DATA UNDER STUDY Block Start
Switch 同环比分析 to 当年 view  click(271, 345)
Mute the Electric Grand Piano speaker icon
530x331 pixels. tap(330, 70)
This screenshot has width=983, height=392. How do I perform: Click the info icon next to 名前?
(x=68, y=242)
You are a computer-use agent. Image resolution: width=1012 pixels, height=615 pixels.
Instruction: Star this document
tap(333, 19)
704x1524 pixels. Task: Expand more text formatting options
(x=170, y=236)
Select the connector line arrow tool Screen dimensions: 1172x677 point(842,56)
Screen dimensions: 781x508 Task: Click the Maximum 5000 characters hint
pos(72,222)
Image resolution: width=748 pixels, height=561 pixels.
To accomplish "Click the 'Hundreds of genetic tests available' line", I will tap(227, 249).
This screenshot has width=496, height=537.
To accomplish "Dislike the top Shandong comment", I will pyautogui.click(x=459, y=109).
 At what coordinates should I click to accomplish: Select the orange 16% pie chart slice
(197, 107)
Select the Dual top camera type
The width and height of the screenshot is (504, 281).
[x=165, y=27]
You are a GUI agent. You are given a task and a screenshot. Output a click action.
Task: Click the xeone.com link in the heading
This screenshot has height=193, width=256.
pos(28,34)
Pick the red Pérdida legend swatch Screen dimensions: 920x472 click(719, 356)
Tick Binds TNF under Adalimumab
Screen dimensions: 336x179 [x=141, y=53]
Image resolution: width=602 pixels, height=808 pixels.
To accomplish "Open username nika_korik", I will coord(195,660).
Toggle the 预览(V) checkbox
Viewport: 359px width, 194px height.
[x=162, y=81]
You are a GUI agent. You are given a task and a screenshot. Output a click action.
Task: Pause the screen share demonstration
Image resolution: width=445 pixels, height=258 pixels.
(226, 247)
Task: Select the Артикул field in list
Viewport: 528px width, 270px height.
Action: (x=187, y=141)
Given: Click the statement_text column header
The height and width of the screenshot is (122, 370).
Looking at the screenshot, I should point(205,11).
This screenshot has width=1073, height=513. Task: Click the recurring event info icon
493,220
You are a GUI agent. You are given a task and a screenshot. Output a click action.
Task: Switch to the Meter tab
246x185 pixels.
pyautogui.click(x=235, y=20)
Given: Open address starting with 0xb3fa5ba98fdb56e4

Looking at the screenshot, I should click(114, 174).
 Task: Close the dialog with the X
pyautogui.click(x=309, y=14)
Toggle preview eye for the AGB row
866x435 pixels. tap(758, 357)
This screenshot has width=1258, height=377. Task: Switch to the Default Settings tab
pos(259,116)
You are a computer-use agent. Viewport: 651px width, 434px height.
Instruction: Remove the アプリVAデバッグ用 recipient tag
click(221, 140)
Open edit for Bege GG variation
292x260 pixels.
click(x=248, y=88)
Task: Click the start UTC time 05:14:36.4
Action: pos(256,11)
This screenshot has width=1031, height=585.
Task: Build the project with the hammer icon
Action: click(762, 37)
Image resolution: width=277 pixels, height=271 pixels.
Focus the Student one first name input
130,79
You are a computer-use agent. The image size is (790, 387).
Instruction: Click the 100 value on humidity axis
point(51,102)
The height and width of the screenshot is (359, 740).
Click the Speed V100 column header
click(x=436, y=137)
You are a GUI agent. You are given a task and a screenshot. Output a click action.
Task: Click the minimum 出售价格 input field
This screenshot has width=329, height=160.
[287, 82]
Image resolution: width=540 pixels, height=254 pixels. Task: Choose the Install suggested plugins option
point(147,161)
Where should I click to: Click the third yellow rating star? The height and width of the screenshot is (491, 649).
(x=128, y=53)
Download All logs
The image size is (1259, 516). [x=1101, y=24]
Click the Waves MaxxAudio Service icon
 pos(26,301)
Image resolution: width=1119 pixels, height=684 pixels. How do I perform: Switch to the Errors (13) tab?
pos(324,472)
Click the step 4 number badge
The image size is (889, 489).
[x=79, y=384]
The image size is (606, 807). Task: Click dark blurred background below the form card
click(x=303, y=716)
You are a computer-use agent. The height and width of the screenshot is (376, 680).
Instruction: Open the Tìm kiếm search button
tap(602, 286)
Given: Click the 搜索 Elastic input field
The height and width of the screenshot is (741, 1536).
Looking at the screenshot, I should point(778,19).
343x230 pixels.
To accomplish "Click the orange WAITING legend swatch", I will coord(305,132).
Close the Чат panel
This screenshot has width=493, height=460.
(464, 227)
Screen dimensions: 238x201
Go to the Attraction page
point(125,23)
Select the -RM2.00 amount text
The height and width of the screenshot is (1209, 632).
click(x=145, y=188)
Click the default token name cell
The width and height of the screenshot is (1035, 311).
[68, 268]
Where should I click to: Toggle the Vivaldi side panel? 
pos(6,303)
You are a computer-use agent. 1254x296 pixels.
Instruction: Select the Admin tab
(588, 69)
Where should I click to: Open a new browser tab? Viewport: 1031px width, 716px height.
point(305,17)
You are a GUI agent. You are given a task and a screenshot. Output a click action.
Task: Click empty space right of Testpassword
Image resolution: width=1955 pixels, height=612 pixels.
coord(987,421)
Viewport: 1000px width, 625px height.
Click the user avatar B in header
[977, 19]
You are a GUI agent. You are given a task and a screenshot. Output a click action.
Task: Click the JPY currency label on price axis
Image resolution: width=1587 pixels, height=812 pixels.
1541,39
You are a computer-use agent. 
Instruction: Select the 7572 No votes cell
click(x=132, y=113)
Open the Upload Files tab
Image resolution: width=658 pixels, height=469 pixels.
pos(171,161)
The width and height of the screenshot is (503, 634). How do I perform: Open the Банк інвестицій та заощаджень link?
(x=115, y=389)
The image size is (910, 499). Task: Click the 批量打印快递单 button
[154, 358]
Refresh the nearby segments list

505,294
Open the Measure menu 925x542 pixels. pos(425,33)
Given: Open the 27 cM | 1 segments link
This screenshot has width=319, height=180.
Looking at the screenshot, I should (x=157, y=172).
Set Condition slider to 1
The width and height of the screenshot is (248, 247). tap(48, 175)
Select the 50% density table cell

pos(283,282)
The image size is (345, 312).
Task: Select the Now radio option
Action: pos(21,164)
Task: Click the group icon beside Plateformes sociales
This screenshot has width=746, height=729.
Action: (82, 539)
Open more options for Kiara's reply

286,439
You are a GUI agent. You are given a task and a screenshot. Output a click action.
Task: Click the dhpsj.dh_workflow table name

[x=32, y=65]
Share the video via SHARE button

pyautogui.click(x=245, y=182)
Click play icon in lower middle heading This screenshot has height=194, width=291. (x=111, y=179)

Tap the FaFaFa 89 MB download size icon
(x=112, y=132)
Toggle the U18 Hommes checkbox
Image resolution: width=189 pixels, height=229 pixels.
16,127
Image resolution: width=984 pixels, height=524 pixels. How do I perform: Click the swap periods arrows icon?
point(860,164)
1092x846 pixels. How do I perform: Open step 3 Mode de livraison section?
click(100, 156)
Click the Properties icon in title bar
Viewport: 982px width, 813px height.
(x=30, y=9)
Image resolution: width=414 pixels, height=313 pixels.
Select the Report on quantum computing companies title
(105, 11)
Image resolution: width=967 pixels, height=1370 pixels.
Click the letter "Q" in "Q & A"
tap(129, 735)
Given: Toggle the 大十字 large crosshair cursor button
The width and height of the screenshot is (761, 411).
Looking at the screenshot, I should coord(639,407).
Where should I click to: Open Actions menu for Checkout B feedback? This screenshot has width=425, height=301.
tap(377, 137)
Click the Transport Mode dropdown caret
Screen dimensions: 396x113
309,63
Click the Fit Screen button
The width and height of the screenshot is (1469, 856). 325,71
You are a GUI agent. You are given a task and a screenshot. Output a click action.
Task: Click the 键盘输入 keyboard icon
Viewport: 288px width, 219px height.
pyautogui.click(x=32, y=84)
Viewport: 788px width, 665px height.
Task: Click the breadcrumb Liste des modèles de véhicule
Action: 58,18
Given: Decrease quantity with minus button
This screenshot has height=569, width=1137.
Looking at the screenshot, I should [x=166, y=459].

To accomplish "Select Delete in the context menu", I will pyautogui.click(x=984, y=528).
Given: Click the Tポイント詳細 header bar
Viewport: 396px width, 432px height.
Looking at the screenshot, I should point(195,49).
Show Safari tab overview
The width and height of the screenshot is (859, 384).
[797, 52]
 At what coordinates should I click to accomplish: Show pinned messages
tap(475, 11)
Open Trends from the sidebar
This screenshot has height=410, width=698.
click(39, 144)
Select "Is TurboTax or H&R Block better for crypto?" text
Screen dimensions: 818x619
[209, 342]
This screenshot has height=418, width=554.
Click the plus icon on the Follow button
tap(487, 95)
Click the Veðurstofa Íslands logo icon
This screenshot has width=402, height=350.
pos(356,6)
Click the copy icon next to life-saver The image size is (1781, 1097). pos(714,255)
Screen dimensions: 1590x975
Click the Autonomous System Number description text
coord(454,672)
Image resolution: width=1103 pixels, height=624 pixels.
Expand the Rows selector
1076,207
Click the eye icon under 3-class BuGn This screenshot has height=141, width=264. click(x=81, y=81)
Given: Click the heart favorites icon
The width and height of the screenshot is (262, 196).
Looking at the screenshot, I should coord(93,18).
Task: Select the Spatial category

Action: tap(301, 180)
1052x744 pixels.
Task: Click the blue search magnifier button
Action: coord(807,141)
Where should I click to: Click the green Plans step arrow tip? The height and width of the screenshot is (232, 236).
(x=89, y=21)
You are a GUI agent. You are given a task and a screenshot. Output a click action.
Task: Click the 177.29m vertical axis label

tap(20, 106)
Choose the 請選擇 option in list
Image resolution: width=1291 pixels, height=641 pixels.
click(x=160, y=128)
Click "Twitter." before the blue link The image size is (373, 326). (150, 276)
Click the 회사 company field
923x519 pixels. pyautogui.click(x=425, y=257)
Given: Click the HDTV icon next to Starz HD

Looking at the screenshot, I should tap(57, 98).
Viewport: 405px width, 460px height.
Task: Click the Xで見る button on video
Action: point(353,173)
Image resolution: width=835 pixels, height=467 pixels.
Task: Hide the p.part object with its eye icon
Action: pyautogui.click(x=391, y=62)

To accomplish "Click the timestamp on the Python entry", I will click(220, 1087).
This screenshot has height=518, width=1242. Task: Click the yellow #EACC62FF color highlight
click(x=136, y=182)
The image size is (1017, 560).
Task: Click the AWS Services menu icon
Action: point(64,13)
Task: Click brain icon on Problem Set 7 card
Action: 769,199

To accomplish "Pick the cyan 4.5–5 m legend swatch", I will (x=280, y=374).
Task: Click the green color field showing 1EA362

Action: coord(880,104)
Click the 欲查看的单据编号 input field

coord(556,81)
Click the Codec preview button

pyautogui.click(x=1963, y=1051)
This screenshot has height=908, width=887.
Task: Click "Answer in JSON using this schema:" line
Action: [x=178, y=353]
DATA UNDER STUDY Block End
What are the lines above, starting at the one with "Tick Binds TNF under Adalimumab" and ending at the one with "Given: Click the statement_text column header"? Give them again exactly, and only them.

Tick Binds TNF under Adalimumab
Screen dimensions: 336x179 [x=141, y=53]
Image resolution: width=602 pixels, height=808 pixels.
To accomplish "Open username nika_korik", I will coord(195,660).
Toggle the 预览(V) checkbox
Viewport: 359px width, 194px height.
[x=162, y=81]
You are a GUI agent. You are given a task and a screenshot. Output a click action.
Task: Pause the screen share demonstration
Image resolution: width=445 pixels, height=258 pixels.
(226, 247)
Task: Select the Артикул field in list
Viewport: 528px width, 270px height.
Action: (x=187, y=141)
Given: Click the statement_text column header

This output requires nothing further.